_Aufgabenstellung_:
Wandle die folgenden Zeilen in eine Markdown-Tabelle mit den Spalten „Nummer“ und „Zeileninhalt“ um, wobei jede Zeile eine fortlaufende Nummer erhält und leere Zeilen wegfallen.

_Aufgeführte Zeilen_:
============================================================
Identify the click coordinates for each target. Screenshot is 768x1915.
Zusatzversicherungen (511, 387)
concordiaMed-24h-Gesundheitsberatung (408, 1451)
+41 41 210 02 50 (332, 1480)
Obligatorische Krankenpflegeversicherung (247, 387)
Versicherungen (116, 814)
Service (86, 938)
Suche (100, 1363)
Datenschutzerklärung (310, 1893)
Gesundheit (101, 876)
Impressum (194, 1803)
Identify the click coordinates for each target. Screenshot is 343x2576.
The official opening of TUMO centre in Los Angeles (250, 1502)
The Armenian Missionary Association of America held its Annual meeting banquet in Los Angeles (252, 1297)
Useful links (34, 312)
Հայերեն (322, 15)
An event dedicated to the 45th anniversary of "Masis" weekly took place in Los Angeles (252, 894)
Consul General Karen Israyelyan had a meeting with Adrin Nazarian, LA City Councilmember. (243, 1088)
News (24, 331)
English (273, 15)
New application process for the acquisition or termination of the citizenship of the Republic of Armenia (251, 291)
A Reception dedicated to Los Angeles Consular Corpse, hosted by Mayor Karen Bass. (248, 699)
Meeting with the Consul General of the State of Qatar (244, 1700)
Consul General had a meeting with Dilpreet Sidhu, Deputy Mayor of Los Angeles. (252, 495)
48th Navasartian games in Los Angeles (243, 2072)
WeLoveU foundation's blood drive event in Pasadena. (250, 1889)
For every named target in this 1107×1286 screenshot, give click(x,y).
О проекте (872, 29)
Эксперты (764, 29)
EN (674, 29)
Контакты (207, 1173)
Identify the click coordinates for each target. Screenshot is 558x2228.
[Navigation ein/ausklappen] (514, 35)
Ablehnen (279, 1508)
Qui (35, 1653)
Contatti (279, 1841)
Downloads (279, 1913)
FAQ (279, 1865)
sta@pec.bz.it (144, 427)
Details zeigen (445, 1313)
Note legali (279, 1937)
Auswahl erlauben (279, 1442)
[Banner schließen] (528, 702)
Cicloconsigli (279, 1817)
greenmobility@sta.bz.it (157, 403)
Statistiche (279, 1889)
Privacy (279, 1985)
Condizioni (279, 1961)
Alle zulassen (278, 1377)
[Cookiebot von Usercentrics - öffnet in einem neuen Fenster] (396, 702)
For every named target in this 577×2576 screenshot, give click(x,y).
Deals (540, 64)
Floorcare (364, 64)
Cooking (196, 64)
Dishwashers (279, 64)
============================================================
_Endergebnis_:
| Nummer | Zeileninhalt |
|---|---|
| 1 | Identify the click coordinates for each target. Screenshot is 768x1915. |
| 2 | Zusatzversicherungen (511, 387) |
| 3 | concordiaMed-24h-Gesundheitsberatung (408, 1451) |
| 4 | +41 41 210 02 50 (332, 1480) |
| 5 | Obligatorische Krankenpflegeversicherung (247, 387) |
| 6 | Versicherungen (116, 814) |
| 7 | Service (86, 938) |
| 8 | Suche (100, 1363) |
| 9 | Datenschutzerklärung (310, 1893) |
| 10 | Gesundheit (101, 876) |
| 11 | Impressum (194, 1803) |
| 12 | Identify the click coordinates for each target. Screenshot is 343x2576. |
| 13 | The official opening of TUMO centre in Los Angeles (250, 1502) |
| 14 | The Armenian Missionary Association of America held its Annual meeting banquet in Los Angeles (252, 1297) |
| 15 | Useful links (34, 312) |
| 16 | Հայերեն (322, 15) |
| 17 | An event dedicated to the 45th anniversary of "Masis" weekly took place in Los Angeles (252, 894) |
| 18 | Consul General Karen Israyelyan had a meeting with Adrin Nazarian, LA City Councilmember. (243, 1088) |
| 19 | News (24, 331) |
| 20 | English (273, 15) |
| 21 | New application process for the acquisition or termination of the citizenship of the Republic of Armenia (251, 291) |
| 22 | A Reception dedicated to Los Angeles Consular Corpse, hosted by Mayor Karen Bass. (248, 699) |
| 23 | Meeting with the Consul General of the State of Qatar (244, 1700) |
| 24 | Consul General had a meeting with Dilpreet Sidhu, Deputy Mayor of Los Angeles. (252, 495) |
| 25 | 48th Navasartian games in Los Angeles (243, 2072) |
| 26 | WeLoveU foundation's blood drive event in Pasadena. (250, 1889) |
| 27 | For every named target in this 1107×1286 screenshot, give click(x,y). |
| 28 | О проекте (872, 29) |
| 29 | Эксперты (764, 29) |
| 30 | EN (674, 29) |
| 31 | Контакты (207, 1173) |
| 32 | Identify the click coordinates for each target. Screenshot is 558x2228. |
| 33 | [Navigation ein/ausklappen] (514, 35) |
| 34 | Ablehnen (279, 1508) |
| 35 | Qui (35, 1653) |
| 36 | Contatti (279, 1841) |
| 37 | Downloads (279, 1913) |
| 38 | FAQ (279, 1865) |
| 39 | sta@pec.bz.it (144, 427) |
| 40 | Details zeigen (445, 1313) |
| 41 | Note legali (279, 1937) |
| 42 | Auswahl erlauben (279, 1442) |
| 43 | [Banner schließen] (528, 702) |
| 44 | Cicloconsigli (279, 1817) |
| 45 | greenmobility@sta.bz.it (157, 403) |
| 46 | Statistiche (279, 1889) |
| 47 | Privacy (279, 1985) |
| 48 | Condizioni (279, 1961) |
| 49 | Alle zulassen (278, 1377) |
| 50 | [Cookiebot von Usercentrics - öffnet in einem neuen Fenster] (396, 702) |
| 51 | For every named target in this 577×2576 screenshot, give click(x,y). |
| 52 | Deals (540, 64) |
| 53 | Floorcare (364, 64) |
| 54 | Cooking (196, 64) |
| 55 | Dishwashers (279, 64) |